Analysts from Morningstar have echoed recent calls for investors to hold onto their Macau gaming stocks, despite fears around China’s economic slowdown and the US trade war.
On Monday, equity analyst at Morningstar, Chelsea Tam, said that current weak sentiment presented a good buying opportunity for long-term investors.
“All of the Macau gaming stocks we cover appear undervalued with the exception of SJM Holdings and Melco Resorts,” said Tam in an analyst note.
Tam said she expects Macau gaming revenue growth to decline single low digits in 2019, driven by a high-single-digit decline in VIP gaming revenue, and a low single-digit deceleration in mass gaming revenue – which come as part of China’s cyclical downturn.
However, Tam said the downturn will be nowhere near the one observed in 2015 when China began its corruption crackdown.

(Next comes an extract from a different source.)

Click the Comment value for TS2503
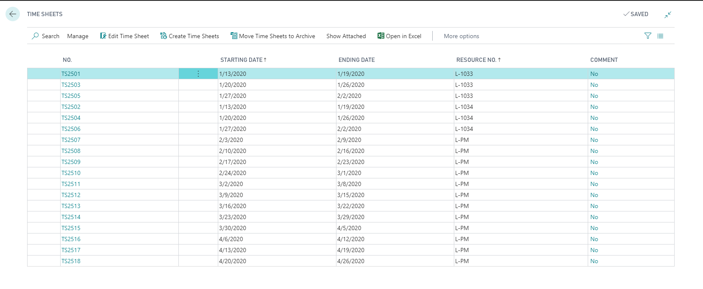 point(594,85)
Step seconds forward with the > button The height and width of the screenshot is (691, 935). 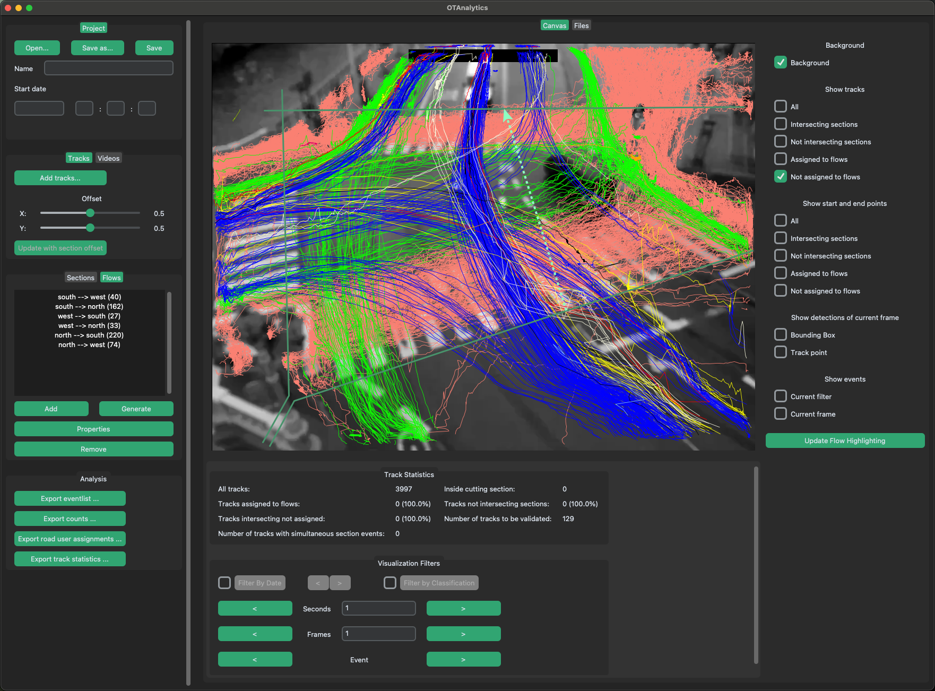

“We do not expect the gaming sector will see a downturn as severe as 2015 as we have not seen signs of a gaming bubble this time around,” Tam added.
Morningstar says it maintains its long-held view that the region presents attractive high-single-digit annual gaming revenue growth long term.
“The opening of Lisboa Palace, Londoner, and Galaxy Macau phases three and four, along with the new resort openings in the past few years, should revitalize appeal for Macau and drive gross gaming revenue in the coming decade,” added Tam.